→ **STORED RECORDS**
** start **

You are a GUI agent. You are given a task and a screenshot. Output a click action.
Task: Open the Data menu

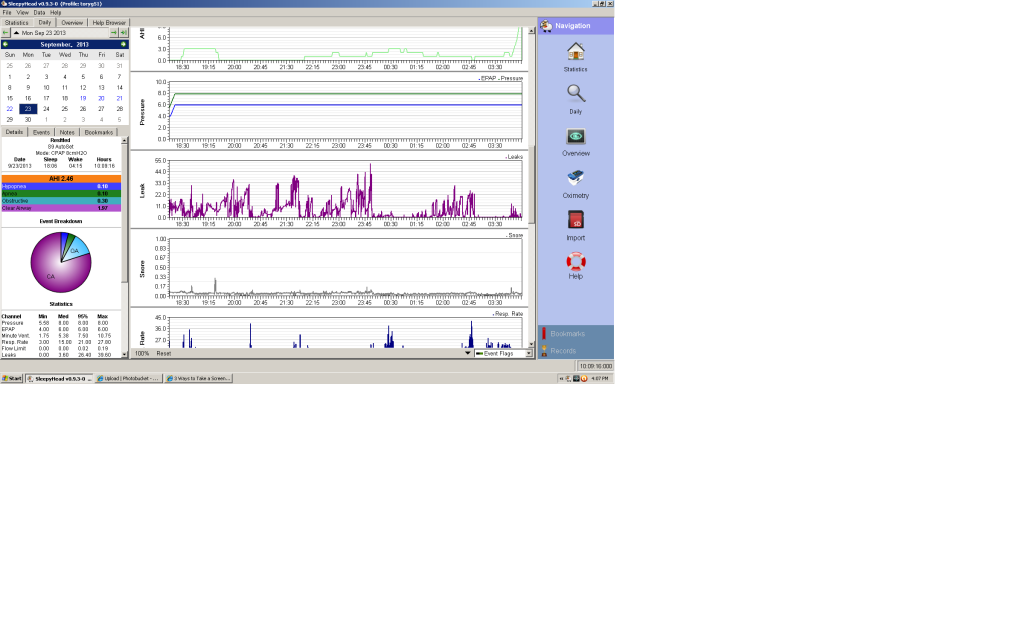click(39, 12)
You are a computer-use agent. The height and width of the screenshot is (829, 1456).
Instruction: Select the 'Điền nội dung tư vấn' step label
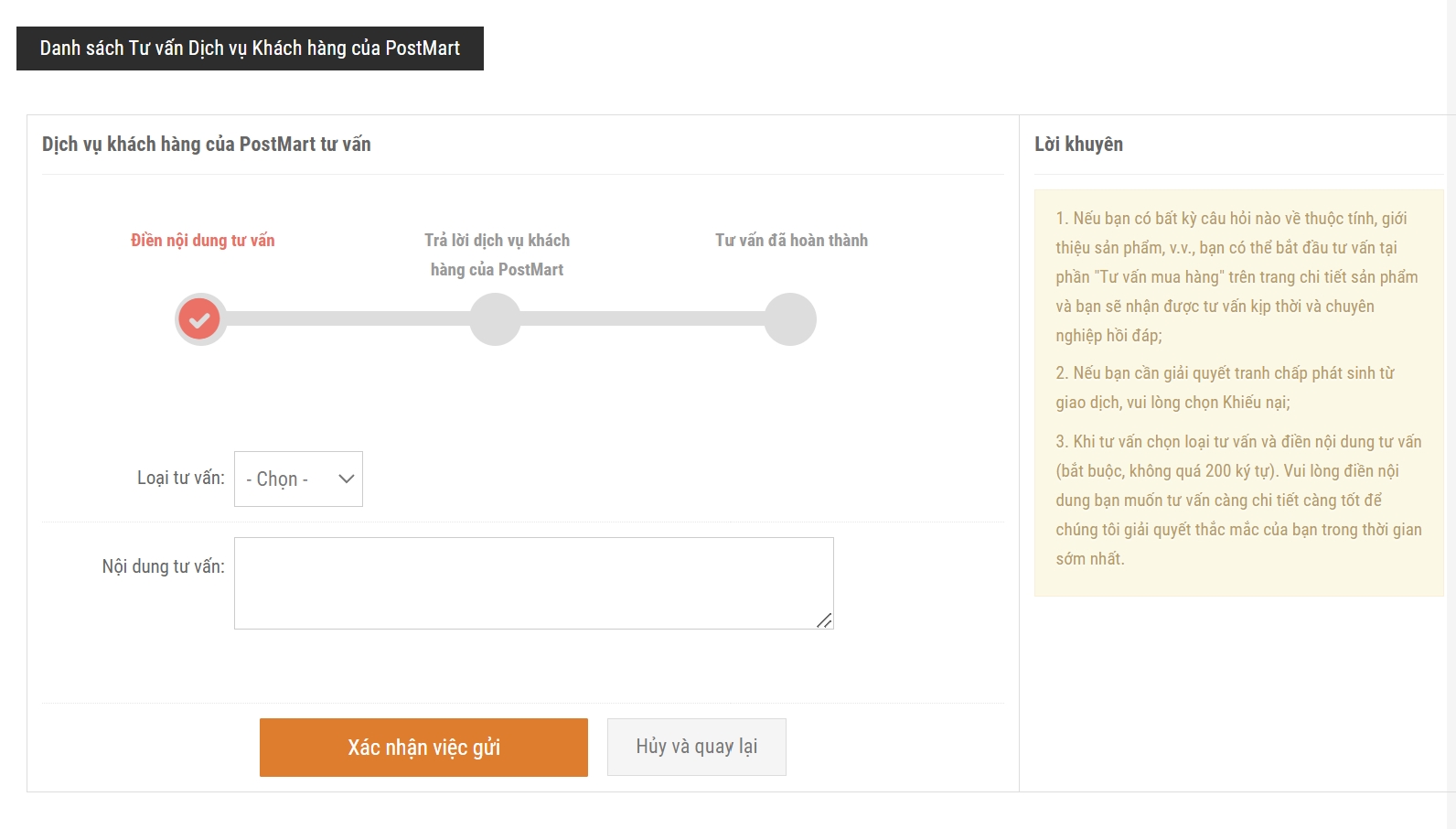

** end **
** start **

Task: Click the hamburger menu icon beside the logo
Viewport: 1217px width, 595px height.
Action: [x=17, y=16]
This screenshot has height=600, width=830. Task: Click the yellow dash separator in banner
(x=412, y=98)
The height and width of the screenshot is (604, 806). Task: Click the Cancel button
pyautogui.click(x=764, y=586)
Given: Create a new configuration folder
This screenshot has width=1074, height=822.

** end **
** start **

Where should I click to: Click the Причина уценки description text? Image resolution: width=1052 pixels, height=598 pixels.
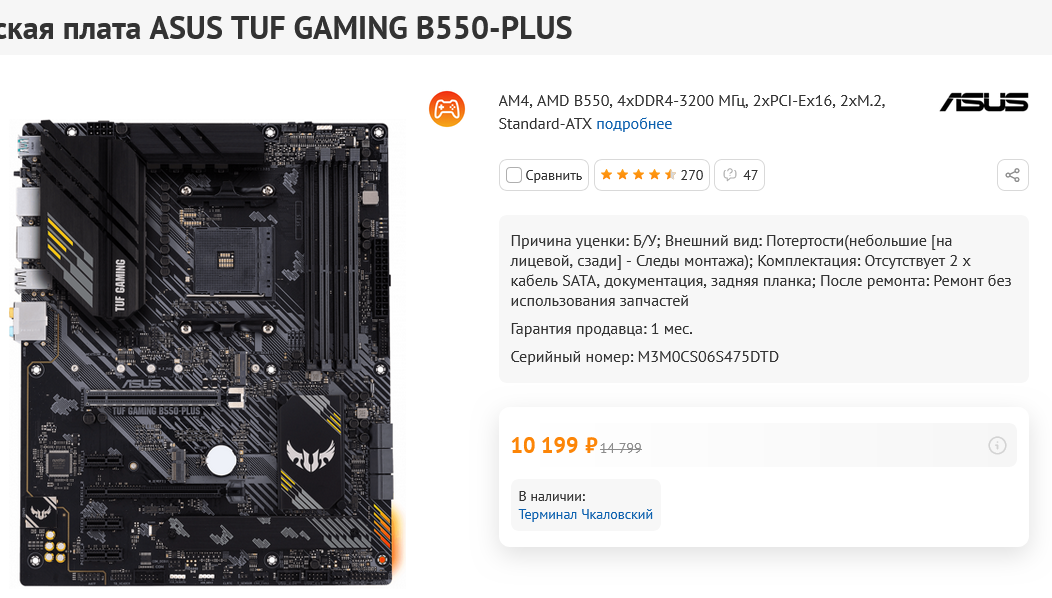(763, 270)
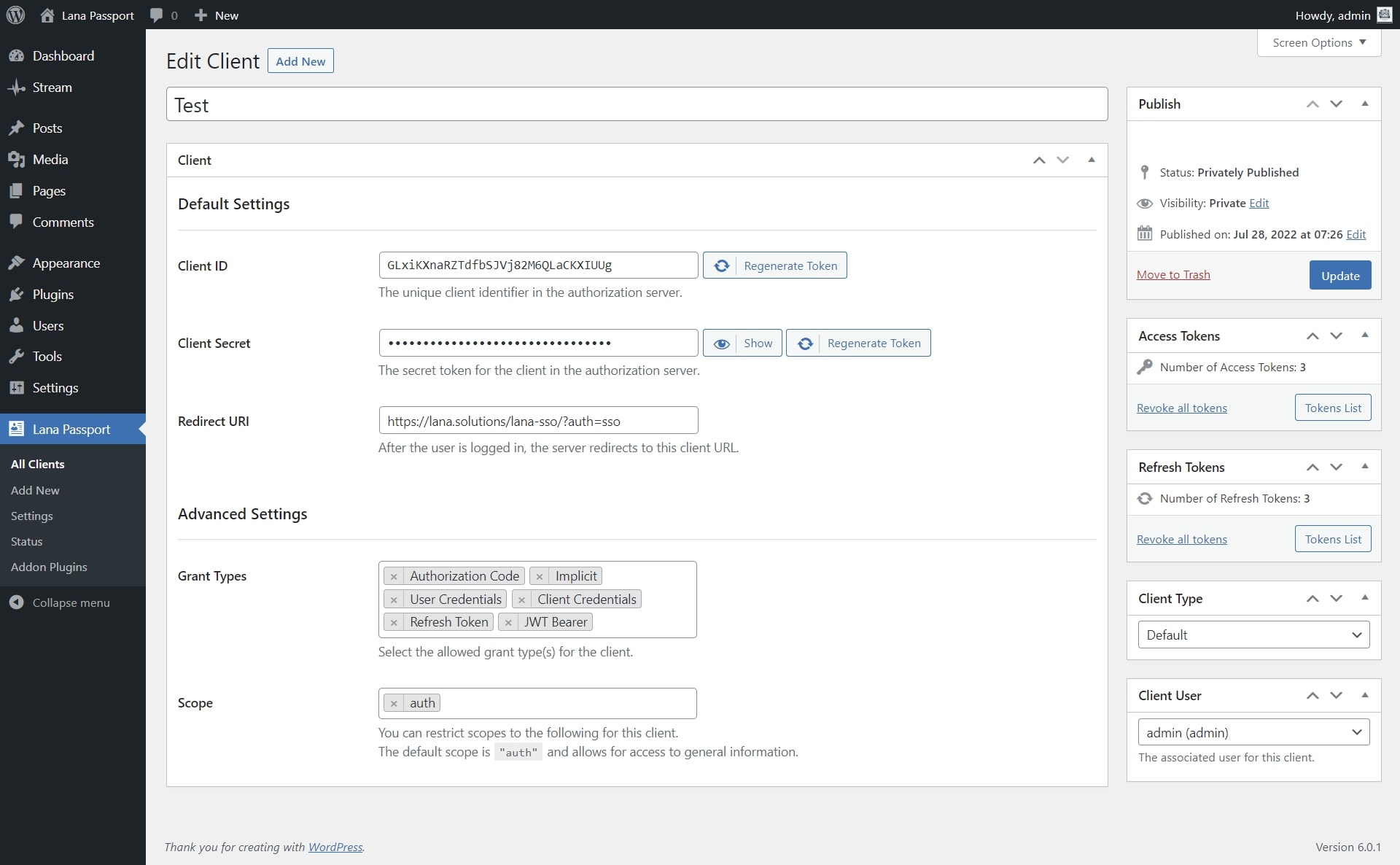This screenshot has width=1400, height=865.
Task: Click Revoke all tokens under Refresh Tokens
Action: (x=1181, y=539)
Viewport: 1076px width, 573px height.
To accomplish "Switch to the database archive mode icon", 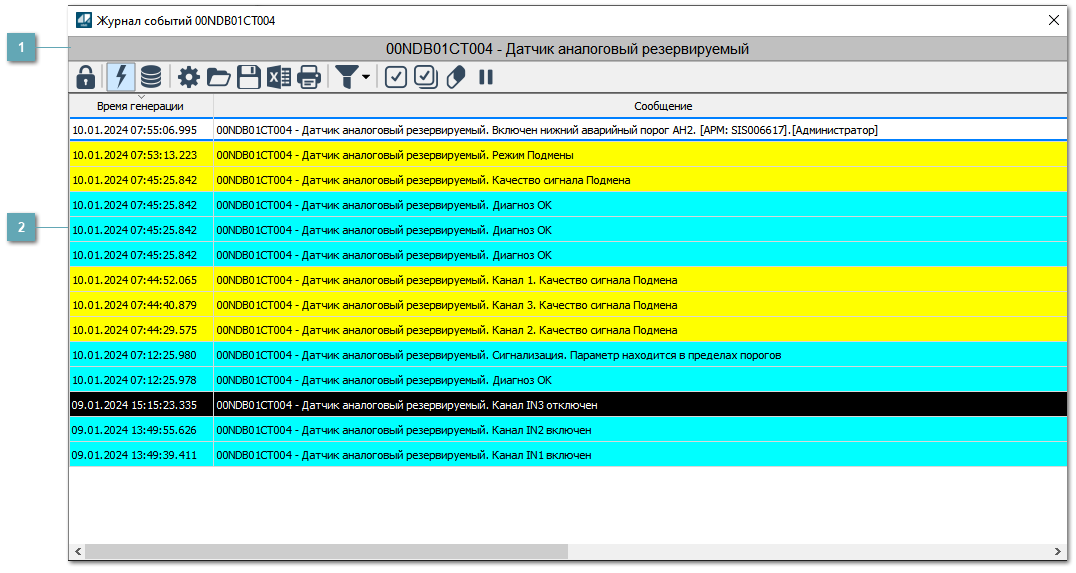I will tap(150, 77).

** end **

Retype the entries from the line containing "You are a GUI" through the line containing "Instruction: Select the", keeping both of those lines. Leave the pictures out.

You are a GUI agent. You are given a task and a screenshot. Output a click action.
Task: Open the Data menu

click(39, 12)
You are a computer-use agent. The height and width of the screenshot is (829, 1456).
Instruction: Select the 'Điền nội dung tư vấn' step label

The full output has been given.